Pointing records for text and elements

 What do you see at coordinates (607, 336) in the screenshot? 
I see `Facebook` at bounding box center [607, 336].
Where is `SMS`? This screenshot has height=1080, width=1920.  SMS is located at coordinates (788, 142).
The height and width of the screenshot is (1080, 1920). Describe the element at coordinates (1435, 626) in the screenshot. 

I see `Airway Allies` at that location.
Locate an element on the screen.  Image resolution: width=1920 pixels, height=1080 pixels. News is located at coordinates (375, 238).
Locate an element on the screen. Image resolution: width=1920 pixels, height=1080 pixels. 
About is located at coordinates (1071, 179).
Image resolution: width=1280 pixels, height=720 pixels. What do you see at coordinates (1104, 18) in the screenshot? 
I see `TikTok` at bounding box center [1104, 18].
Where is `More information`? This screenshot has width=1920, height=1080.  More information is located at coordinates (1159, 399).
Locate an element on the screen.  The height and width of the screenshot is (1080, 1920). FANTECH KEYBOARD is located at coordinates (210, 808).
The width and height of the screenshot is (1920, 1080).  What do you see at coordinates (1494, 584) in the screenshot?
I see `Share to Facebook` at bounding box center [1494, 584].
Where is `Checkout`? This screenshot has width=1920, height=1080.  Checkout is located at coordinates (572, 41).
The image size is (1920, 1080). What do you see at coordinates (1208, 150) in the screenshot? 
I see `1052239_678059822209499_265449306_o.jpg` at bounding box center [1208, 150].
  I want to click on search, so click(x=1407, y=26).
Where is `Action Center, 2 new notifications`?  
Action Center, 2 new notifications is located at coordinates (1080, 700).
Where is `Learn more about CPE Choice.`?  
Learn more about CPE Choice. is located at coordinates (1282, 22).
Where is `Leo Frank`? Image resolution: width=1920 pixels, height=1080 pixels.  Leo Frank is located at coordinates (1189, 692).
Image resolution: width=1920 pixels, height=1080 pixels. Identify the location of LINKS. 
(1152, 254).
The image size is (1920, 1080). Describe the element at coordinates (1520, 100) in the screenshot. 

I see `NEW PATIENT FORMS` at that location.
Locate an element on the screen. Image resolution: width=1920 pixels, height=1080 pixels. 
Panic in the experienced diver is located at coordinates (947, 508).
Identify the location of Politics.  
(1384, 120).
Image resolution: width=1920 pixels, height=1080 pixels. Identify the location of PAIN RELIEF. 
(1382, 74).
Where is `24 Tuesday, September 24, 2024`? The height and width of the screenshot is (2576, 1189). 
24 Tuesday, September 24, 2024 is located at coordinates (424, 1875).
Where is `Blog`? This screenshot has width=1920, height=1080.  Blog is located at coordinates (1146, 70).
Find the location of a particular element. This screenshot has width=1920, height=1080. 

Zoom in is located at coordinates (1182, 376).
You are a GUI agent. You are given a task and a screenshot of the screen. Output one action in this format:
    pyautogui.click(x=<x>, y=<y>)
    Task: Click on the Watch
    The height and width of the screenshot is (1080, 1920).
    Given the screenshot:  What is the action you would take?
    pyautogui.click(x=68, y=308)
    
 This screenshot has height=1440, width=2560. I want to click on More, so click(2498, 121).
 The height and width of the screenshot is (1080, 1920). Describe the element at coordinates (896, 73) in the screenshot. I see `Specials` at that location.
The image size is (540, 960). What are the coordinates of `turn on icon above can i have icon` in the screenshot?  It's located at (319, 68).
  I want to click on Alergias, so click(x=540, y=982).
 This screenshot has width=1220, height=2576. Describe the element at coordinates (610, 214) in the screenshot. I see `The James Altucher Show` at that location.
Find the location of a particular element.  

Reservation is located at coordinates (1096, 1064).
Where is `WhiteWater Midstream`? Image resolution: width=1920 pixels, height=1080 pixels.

▶ PROBLEM TO SOLVE
Copy out the lines above word for word, beginning with the line that contains "Find the location of a particular element. This" and ending after the line that contains "Zoom in is located".

▶ SOLUTION FOR THIS PROBLEM
Find the location of a particular element. This screenshot has width=1920, height=1080. 

Zoom in is located at coordinates (1182, 376).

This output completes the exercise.